For good exploration focused metroidvanias, Environmental Station Alpha is all about learning the map's secrets and puzzles, and is decently approachable. La Mulana is like that but for masochists, so probably not what you're looking for. The Ori games are easier than hollow knight or blasphemous and are more about beautiful environments and atmosphere. The second game cribs a lot from HK for its combat. Also seconding the Yoku's Island Express recommendation, it's well made and quite different, enjoyed it without particularly liking pinball.

TooMuchAbstraction
Oct 14, 2012

I spent four years making
Waves of Steel
Hell yes I'm going to turn my avatar into an ad for it.
Fun Shoe
Environment Station Alpha is harder than La Mulana from an execution standpoint. La Mulana has harder puzzles, unless you're going for ESA's extremely obscure bonus endings. I would hesitate to recommend either of them to someone who isn't confident in their gaming skills.

ilmucche
Mar 16, 2016

What did you say the strategy was?
cool, thanks for the suggestions. I'll give ori a try since it's cheap on gog and looks like it's a lot of focus on an interesting world to explore. Cool style is part of what I liked about blasphemous despite the difficulty.

I did play yoku's island express, it had so much charm.

Shine
Feb 26, 2007

No Muscles For The Majority

ilmucche posted:

haven't played either.

SotN is an all-time classic and worth playing. I had never played it until about a year ago, and it lives up to the decades of hype.

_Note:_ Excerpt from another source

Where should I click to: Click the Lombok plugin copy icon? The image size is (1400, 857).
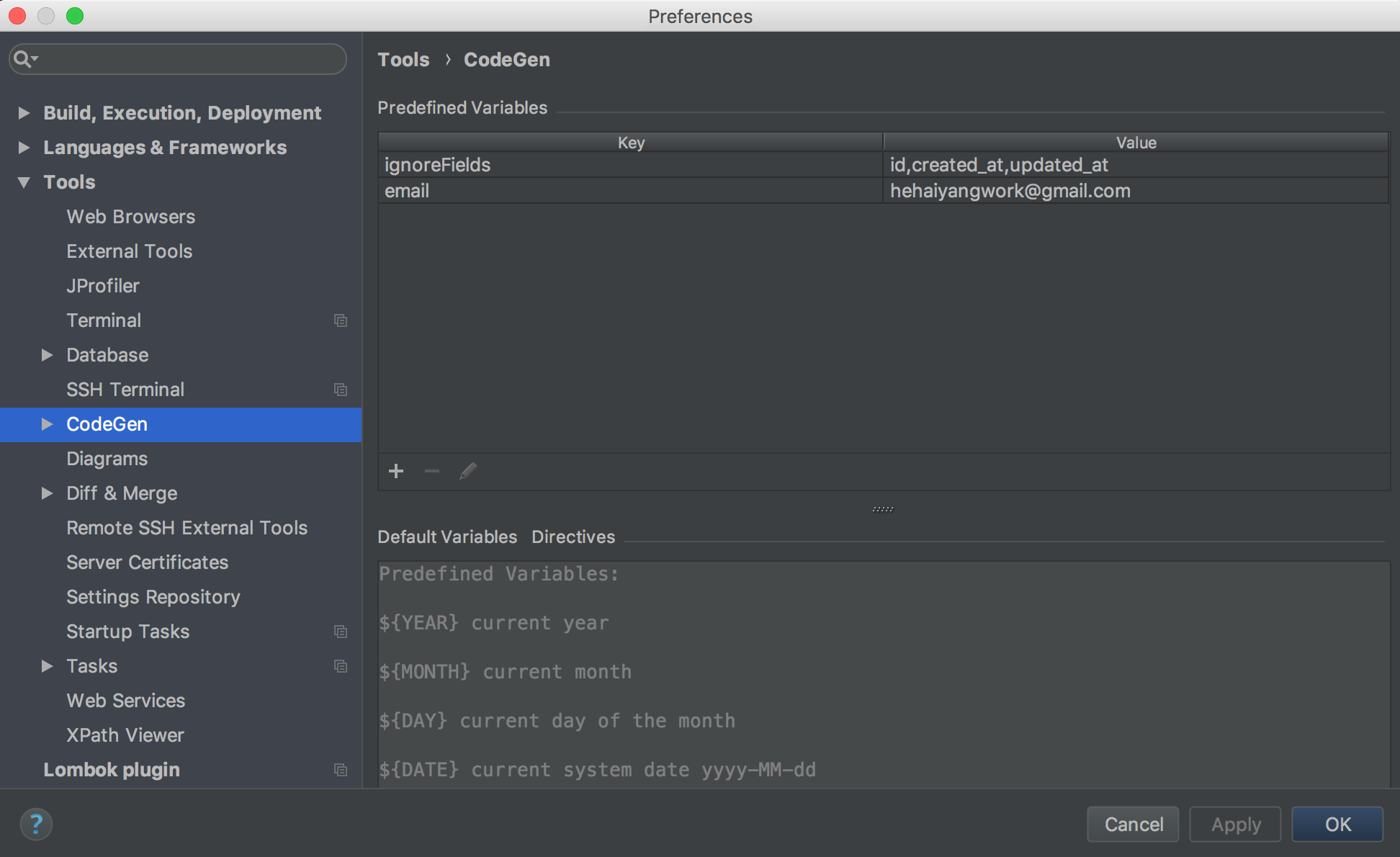coord(340,769)
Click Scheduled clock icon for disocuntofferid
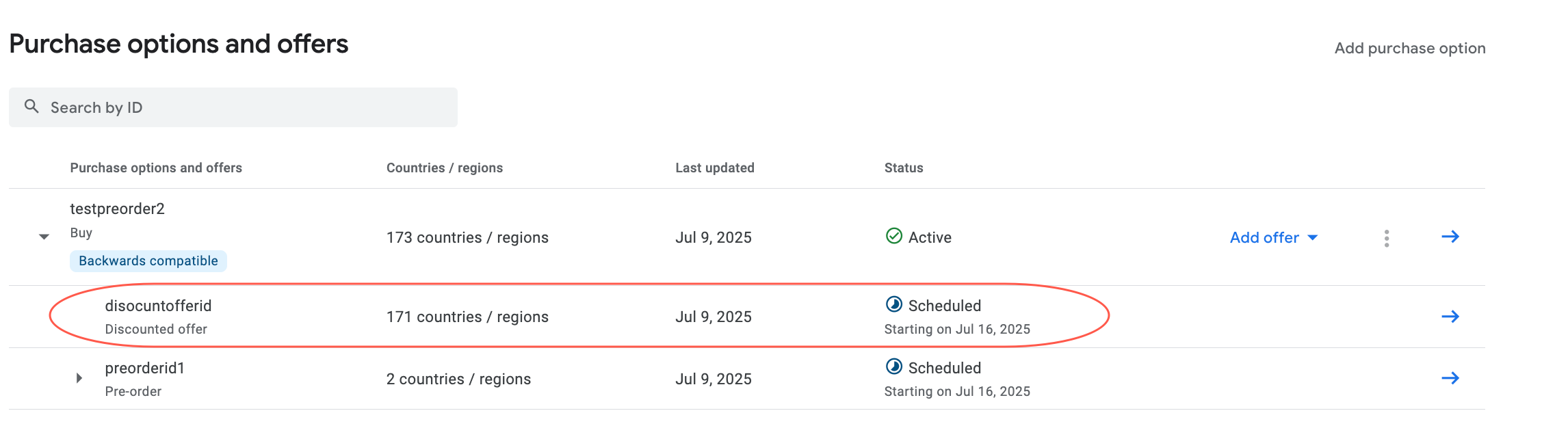 tap(893, 304)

It's had a few modern re-releases, and the original PSX disc can be downloaded and emulated pretty easily, complete with its infamously campy "WHAT IS A MAN?" Dracula (they recorded new dialogue for the re-releases). It still looks great, too, especially Alucard's sprite animation; definitely a case where refined sprite art holds up better than early 3D. Castlevania 64 looks like poo poo nowadays, but SotN will always look good.

My biggest beef with it is that using items is a pain in the rear end. You have to pause, enter the equip menu, unequip your weapon or shield, equip your item, unpause, use the item, pause, enter the equip menu, re-equip your weapon or shield, and then unpause. Fortunately, the game is easy enough that the items aren't super necessary, and you'll probably use them only for tricky boss fights. And if you are playing for the first time and thus don't know exactly where to go, you'll end up grinding through enough enemies that you'll be over-leveled for much of the game and able to facetank most bosses. That was my first-run experience, anyway.

Item usage annoyance aside, it's a great game. Doesn't beat out Super Metroid for me as the GOAT exploration platformer, but it's still dope.

Shine fucked around with this message at 22:17 on Apr 2, 2023

KNR
May 3, 2009

TooMuchAbstraction posted:

Environment Station Alpha is harder than La Mulana from an execution standpoint. La Mulana has harder puzzles, unless you're going for ESA's extremely obscure bonus endings. I would hesitate to recommend either of them to someone who isn't confident in their gaming skills.
I found ESA's bonus endings vastly easier than La Mulana's puzzles, did them all unspoiled, when I would have been stuck fives times over on La Mulana with no hints just to get to the end, let alone all the weird bonus stuff it has. Execution wise, they're moderately difficult, but easier and simpler than the hardest parts of HK or blasphemous, imo. But yeah, they're not chill exploration experiences.

hbag
Feb 13, 2021

grate deceiver posted:

Ostranauts might also be this once it gets its poo poo together, but right now it still looks pretty barebones.

happy to report ostranauts seems to have got its poo poo together. when i last played it it loving sucked but ive just been playing it for like 8 hours selling reactors on the black market so i can save up to repair one of the more intact derelicts

hbag
Feb 13, 2021

but i mean obviously it is still in early access

SlothfulCobra
Mar 27, 2011

I liked ESA, but I couldn't manage to get past the three way boss.

Caufman
May 7, 2007

Xeras posted:

I’m looking for a game to play while listening to audiobooks. I’m not much of a truck/racer type so euro truck is doubtful.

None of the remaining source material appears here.